_TEXT PASSAGE:_

···

I am working on ES for quite some time now and dealt with many issues
sometime by tuning my setting and analyzing logs to identify the
problem but this time I am clueless as there is no error in the logs.

Please suggest how can I hunt this down.


(jagdeep) #5

Hey Otis thanks.. I have dealt with OOM earlier, this does not seem
oom because cluster is completely ideal when this is happening. I am
keeping a track on JVM crash as suggested by Shay.

On Jun 23, 12:50 am, Otis Gospodnetic otis.gospodne...@gmail.com
wrote:

This smells like OOM (which doesn't always seem to get logged).

Otis

Search Analytics -http://sematext.com/search-analytics/index.html
Scalable Performance Monitoring -http://sematext.com/spm/index.html

On Thursday, June 21, 2012 3:50:22 AM UTC-4, jagdeep wrote:

Thanks Shay for the response.

  1. I stopped using service wrapper to track this problem but its still
    persisting.

···

Collection entries
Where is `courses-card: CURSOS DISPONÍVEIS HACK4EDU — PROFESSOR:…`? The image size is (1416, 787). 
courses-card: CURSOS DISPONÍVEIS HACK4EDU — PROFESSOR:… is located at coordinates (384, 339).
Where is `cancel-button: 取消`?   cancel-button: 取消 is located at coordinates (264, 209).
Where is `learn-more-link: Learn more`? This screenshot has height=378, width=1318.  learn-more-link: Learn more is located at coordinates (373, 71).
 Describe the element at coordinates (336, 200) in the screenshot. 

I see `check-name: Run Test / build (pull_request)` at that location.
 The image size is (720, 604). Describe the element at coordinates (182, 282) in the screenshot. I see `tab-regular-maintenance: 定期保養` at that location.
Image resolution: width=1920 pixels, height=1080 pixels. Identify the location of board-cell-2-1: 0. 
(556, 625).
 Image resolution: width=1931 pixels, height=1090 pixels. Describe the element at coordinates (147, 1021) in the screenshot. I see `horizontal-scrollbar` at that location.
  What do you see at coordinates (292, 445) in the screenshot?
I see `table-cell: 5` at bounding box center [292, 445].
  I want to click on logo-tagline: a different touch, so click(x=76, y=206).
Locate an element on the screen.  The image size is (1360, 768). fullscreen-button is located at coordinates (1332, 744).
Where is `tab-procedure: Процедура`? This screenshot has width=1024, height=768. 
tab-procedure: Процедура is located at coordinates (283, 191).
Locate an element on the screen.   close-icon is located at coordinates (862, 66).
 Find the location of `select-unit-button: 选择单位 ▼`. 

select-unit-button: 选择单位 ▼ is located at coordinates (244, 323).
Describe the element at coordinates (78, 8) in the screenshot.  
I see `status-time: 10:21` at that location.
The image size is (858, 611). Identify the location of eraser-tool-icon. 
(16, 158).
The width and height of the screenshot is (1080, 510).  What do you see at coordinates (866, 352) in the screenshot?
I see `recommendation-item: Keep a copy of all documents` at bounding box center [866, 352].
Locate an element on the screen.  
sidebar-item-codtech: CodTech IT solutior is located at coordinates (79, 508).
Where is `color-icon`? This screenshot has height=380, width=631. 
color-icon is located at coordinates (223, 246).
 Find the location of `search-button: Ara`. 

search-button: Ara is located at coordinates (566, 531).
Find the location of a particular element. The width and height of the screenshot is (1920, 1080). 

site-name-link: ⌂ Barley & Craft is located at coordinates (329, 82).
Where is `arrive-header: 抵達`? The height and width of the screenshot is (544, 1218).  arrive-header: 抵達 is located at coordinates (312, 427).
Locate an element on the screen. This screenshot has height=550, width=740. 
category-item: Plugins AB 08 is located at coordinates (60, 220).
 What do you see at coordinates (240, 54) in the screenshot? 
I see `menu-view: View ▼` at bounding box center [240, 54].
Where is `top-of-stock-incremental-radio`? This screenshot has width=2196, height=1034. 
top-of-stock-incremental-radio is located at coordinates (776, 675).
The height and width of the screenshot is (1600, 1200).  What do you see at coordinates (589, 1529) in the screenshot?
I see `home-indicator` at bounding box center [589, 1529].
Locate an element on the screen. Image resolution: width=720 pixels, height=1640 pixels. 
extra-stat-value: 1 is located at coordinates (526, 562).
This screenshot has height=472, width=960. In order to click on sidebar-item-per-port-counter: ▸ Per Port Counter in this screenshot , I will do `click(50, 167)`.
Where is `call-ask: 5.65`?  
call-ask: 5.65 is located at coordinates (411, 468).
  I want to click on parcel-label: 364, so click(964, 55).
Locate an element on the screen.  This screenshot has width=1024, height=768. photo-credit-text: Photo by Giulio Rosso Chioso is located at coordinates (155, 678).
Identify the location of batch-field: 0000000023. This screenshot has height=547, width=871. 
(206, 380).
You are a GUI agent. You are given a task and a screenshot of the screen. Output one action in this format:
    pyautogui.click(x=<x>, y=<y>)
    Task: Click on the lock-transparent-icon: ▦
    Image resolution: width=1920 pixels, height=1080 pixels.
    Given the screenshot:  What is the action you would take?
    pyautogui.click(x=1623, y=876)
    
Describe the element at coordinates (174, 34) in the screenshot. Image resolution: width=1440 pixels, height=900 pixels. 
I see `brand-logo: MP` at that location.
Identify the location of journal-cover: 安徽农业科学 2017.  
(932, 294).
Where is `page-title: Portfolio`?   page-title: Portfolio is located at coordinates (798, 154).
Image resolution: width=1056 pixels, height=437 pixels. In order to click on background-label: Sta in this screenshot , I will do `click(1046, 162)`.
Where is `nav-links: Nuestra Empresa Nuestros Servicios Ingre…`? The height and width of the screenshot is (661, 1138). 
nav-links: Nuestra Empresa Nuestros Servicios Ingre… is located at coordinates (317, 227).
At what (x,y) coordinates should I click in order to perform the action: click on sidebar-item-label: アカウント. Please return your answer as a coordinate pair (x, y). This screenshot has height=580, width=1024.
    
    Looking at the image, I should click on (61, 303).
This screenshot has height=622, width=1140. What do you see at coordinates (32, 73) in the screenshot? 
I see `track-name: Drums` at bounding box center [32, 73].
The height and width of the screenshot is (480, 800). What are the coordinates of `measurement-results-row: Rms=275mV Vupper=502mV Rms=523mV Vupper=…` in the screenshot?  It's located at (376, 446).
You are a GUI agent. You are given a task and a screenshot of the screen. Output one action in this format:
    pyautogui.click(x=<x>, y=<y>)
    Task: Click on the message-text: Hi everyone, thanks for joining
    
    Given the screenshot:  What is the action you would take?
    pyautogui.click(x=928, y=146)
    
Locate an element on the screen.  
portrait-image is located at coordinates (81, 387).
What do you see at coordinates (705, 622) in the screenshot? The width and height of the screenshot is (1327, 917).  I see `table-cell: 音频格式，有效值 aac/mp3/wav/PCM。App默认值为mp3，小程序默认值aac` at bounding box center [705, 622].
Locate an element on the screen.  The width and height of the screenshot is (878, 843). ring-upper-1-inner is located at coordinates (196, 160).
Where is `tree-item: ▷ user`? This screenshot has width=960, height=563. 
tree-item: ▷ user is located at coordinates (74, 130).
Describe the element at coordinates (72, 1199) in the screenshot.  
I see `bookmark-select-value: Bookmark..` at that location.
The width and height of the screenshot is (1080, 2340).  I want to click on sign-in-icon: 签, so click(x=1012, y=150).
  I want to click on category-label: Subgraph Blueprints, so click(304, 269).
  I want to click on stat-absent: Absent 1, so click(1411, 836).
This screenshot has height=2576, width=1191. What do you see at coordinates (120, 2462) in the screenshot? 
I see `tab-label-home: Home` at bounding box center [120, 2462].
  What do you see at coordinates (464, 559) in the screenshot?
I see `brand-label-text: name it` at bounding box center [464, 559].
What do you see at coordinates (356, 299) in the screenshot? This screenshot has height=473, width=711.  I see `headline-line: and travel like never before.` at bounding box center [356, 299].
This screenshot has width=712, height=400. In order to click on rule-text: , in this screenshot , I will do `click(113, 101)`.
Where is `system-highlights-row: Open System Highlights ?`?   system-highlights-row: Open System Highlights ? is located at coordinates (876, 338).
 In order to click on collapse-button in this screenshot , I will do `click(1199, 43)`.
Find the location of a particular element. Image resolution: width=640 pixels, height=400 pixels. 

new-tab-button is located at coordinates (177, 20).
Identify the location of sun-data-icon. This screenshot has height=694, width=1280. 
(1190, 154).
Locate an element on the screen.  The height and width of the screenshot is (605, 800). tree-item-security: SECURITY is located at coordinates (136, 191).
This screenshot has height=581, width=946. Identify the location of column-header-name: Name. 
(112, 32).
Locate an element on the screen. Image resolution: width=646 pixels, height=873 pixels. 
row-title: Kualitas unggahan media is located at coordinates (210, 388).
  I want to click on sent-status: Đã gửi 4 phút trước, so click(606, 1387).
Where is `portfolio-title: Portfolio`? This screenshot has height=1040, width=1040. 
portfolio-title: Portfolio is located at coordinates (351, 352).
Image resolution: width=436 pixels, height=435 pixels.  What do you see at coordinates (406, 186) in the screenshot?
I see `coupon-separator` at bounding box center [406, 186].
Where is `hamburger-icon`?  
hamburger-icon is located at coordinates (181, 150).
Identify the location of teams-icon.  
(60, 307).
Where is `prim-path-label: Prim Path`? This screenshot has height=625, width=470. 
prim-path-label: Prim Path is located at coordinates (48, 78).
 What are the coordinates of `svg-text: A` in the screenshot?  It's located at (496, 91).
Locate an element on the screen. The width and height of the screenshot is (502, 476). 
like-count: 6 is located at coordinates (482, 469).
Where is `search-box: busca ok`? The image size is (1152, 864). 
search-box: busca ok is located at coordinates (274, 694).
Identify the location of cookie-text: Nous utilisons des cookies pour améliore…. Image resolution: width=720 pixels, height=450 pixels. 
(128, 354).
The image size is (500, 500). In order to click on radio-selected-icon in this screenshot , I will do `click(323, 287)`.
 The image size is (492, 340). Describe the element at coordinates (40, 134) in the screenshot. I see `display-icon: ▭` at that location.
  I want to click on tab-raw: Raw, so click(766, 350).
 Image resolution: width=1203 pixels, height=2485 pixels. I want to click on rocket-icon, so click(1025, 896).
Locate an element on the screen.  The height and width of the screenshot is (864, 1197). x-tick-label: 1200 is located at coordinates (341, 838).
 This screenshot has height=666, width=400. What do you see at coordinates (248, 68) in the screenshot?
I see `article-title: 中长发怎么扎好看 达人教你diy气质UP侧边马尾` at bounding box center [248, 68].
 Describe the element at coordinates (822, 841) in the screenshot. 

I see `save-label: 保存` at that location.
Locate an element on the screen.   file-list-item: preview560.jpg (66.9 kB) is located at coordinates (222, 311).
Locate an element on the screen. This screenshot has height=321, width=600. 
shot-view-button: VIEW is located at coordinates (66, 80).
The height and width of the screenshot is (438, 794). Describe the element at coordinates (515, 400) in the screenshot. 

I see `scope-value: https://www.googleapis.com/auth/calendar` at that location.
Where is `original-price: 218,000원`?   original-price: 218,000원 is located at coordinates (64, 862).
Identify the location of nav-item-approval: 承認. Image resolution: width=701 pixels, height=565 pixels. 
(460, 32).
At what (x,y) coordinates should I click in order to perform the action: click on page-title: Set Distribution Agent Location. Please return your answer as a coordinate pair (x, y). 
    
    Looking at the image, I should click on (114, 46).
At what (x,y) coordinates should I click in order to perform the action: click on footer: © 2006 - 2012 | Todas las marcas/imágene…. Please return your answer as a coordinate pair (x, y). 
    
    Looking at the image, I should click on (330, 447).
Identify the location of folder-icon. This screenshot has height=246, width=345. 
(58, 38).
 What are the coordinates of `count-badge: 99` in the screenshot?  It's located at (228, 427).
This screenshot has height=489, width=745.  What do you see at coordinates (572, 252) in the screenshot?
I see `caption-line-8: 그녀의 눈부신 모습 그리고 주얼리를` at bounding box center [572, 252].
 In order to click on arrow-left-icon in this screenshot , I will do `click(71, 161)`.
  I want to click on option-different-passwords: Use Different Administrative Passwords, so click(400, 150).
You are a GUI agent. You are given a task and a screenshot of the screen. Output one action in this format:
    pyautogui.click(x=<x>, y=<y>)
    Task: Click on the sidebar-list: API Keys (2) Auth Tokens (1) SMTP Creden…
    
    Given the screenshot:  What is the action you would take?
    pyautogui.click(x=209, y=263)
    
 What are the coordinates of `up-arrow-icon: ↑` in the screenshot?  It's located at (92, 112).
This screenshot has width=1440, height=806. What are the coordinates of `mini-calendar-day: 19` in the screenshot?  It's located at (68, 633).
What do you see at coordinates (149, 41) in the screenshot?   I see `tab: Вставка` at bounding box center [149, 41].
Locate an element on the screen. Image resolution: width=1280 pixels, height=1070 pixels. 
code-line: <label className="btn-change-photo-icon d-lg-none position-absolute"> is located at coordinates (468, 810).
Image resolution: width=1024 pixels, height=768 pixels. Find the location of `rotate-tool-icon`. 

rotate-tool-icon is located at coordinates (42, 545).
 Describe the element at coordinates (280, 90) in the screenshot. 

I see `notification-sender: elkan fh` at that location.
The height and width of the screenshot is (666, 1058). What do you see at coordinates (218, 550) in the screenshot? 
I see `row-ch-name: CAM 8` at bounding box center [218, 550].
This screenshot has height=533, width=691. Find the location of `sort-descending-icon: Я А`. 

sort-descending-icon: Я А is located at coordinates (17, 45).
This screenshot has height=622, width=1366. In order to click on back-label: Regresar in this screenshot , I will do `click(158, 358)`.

···

_TO DO:_
a) Answer these questions about the forum thread on the ES problem:
(i) What does Otis say the problem smells like?
(ii) Whose suggestion is jagdeep following by keeping track of JVM crashes?
(iii) What did jagdeep stop using in order to track the problem?
b) Reproduce word for word the part of the forum thread on the ES problem starting with "(jagdeep) #5" and going on through "to get logged).".
c) Write what comes next in the forum thread on the ES problem, picking up after its final sentence.

_OUTPUTS BY TASK:_
a)
(i) OOM
(ii) Shay's
(iii) The service wrapper

b)
(jagdeep) #5

Hey Otis thanks.. I have dealt with OOM earlier, this does not seem
oom because cluster is completely ideal when this is happening. I am
keeping a track on JVM crash as suggested by Shay.

On Jun 23, 12:50 am, Otis Gospodnetic otis.gospodne...@gmail.com
wrote:

This smells like OOM (which doesn't always seem to get logged).

c)
  2. Will definitely check JVM crash files.
  3. It dumps the memory before getting crashed, heap dump of size 21-26
    GB. I can understand the heap dump at the time of faceting or
    indexing but at this time there is no activity what so ever.

Any pointer towards this heap dump?

On Jun 21, 12:33 pm, Shay Banon kim...@gmail.com wrote:

I assume you look at the logs and oyu don't see any "shutdown" / closing
messages. This can happen for several reasons (I've see all of those):

  • an external process is calling "kill -9": Tricky to find, you need to
    find the process that does that...
  • the service wrapper (if you use it) kills the process. Check the
    service
    wrapper logs.
  • The JVM crashed. Check for jvm crash logs (hs_err files).

On Wed, Jun 20, 2012 at 12:53 PM, jagdeep reach.jagd...@gmail.com
wrote:

I am facing a very unexpected shutdown of ES data node. It dumps the
memory and automatically getting shut(even console is getting closed).
I have already dealt with memory related issues but this one is pretty
weird because nothing is there in the logs.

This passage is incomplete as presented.